A leading safety engineer engaged by Dreamworld has delivered a damning critique of the theme park’s safety standards before the Thunder River Rapids tragedy. Picture: Adam Head
A leading safety engineer engaged by Dreamworld has delivered a damning critique of the theme park’s safety standards before the Thunder River Rapids tragedy. Picture: Adam Head

Ride ‘should never have been in operation’

A DAMNING report from Workplace Health and Safety Queensland's top safety engineer found several major faults that meant Dreamworld's Thunder River Rapids should never have been in operation at the time of the tragedy that claimed four lives.

The report, from David Flatman, found missing slats from the conveyor, excess corrosion, crumbling concrete, unidentified controls and a host of other factors meant the ride was "unsafe to operate and a more rigorous maintenance regime should have been implemented".

He also said it appeared there had been "little learning" from previous incidents and near-misses on the ride.

FOLLOW ROLLING UPDATES BELOW

Earlier, the inquest into the deaths of four people on the ride in Novermber 2016 was told a US safety audit firm had been given a final opportunity to co-operate with the Dreamworld tragedy inquest amid warnings it could face adverse findings.

Counsel assisting the inquest Ken Fleming QC told the hearing today repeated attempts to contact JAK, which carried out safety inspections of rides at Dreamworld before the 2016 Thunder River Rapids disaster, had been unsuccessful.

Mr Fleming said there had been attempts to contact JAK by registered mail and even LinkedIn to no avail.

He said the Coroner's Office would write to JAK "one last time ... giving them a final opportunity to respond to us so that the rules of natural justice can be fully applied".

Mr Fleming said JAK could face adverse findings over the way in which ride inspections were conducted 'or the things that may have been missed'.

UPDATE, 12.30PM

A WORKPLACE Health and Safety report in to the Thunder River Rapids tragedy found missing conveyor slats, inadequate training and the wedging of a raft on a railing were the chief causes of the 2016 disaster.

Giving evidence at the inquest on the Gold Coast, David Flatman, WHSQ's chief safety advisor was shown a copy of his report in to the tragedy including key findings he believed caused the accident.

He listed a stationary raft sitting on rails instead of flowing through the water due to a drop in water levels, 'missing slats on the conveyor' and 'lack of adequate operator training'.

His report found an empty raft 'grounded' on the rails that would normally guide rafts along the course.

It also ruled that missing slats created a void large enough for the raft carrying Kate Goodchild, Luke Dorsett, Roozi Araghi and Cindy Low to be drawn in to the gap, causing the raft to suddenly invert.

He wrote that the failure of the ride operators to notice the drop in water level also played a factor, along with their failure to activate emergency stop buttons.

"The delay in stopping the conveyor caused the jammed raft to be vigorously and resulted in a fourth passenger falling from his seat in to the gap," he wrote.

 

UPDATE, NOON

 

EVEN low-level deckhands knew how to shut down Dreamworld's doomed Thunder River Rapids ride, an inquest has been told.

Appearing as a witness on Friday morning, business implementation officer Nichola Horton, who had previously worked as an attractions supervisor, told Coroner James McDougall it should have been 'obvious' to notice if one of the ride's pumps had failed and that even the lowest-qualification of ride attendants had been trained to shut down the ride in the case of an emergency.

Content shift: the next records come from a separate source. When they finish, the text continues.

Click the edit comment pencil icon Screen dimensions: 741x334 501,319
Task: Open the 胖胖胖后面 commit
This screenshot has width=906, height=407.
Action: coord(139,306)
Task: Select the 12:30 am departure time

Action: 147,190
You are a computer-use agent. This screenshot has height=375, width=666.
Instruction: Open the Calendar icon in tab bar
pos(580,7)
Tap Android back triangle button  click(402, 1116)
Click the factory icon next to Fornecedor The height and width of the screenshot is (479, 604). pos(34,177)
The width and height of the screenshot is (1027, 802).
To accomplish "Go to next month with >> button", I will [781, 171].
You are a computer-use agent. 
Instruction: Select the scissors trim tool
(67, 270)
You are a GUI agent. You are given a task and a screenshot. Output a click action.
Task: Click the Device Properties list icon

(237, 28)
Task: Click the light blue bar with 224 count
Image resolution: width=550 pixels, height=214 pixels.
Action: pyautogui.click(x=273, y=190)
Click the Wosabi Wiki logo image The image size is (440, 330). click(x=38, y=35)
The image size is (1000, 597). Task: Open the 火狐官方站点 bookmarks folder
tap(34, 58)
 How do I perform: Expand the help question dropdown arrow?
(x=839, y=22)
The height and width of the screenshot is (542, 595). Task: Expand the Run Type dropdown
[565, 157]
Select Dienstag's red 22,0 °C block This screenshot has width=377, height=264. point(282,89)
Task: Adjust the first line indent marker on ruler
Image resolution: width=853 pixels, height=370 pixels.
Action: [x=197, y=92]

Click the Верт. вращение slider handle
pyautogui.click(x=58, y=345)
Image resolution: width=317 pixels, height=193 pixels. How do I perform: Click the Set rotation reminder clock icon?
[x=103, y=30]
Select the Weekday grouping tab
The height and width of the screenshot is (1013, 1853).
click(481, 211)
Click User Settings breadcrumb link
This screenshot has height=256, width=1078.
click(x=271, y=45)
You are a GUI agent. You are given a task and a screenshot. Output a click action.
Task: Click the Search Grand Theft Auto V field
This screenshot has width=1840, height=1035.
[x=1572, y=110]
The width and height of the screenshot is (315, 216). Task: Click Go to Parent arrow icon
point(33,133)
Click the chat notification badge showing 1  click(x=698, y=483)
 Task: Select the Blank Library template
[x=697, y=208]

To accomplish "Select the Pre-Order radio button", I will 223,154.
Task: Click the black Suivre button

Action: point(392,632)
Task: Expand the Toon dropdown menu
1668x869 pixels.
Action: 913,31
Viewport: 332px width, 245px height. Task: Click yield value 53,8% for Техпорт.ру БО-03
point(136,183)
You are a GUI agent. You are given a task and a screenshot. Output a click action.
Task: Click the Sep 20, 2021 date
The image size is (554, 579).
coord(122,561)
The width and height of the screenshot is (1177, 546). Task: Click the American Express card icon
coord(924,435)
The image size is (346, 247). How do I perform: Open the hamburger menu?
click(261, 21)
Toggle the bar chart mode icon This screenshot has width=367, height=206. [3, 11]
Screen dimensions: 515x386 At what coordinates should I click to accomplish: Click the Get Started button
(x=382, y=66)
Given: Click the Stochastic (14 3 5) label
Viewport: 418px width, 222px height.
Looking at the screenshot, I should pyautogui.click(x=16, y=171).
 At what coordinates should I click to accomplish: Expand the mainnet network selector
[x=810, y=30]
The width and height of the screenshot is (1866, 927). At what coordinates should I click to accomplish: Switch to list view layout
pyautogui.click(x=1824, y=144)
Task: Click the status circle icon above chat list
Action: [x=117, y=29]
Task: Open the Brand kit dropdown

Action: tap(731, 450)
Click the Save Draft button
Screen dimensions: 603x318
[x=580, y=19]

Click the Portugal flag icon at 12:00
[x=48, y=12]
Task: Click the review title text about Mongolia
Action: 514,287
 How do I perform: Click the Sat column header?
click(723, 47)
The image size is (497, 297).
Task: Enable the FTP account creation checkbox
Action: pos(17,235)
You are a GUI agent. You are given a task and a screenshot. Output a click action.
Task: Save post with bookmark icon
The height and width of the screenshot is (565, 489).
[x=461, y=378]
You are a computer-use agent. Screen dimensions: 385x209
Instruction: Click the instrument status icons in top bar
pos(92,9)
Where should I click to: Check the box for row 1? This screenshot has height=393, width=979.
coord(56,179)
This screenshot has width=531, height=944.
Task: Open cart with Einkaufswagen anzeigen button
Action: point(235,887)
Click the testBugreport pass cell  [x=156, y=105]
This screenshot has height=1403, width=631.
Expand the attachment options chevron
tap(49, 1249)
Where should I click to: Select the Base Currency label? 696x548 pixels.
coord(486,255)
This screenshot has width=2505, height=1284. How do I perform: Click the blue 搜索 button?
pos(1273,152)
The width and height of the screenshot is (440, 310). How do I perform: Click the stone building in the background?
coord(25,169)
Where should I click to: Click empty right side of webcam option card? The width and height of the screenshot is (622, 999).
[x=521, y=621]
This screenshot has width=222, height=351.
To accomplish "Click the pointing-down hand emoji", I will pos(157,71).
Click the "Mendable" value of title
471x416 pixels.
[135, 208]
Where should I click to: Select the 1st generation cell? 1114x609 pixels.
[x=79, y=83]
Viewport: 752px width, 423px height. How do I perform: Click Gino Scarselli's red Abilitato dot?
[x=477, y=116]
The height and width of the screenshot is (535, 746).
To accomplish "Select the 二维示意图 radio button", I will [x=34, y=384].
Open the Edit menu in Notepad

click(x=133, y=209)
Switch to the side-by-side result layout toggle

Witness, Dreamworld operations system administrator Nichola Horton. Picture: AAP Image/Regi Varghese
Witness, Dreamworld operations system administrator Nichola Horton. Picture: AAP Image/Regi Varghese


The failure of the two ride attendants on duty on the day of the tragedy to stop the ride - and what level of training they received, has been a major component of the inquest.

Level 2 and level 3 operators were on duty at the time of the disaster. Previous witnesses have been critical of a confusing ride control panel and a convoluted shut down process requiring several different steps.

However, in a statement provided to Workplace Health and Safety investigators shown to the court, Ms Horton said even at deckhand level - the least qualified position allowed to work on the ride, staff were trained to shut the ride down 'in case there's an emergency'.

She also said it should have been obvious to those on duty that a water pump had failed because the water level would have dropped noticeably and the noise levels would also have changed.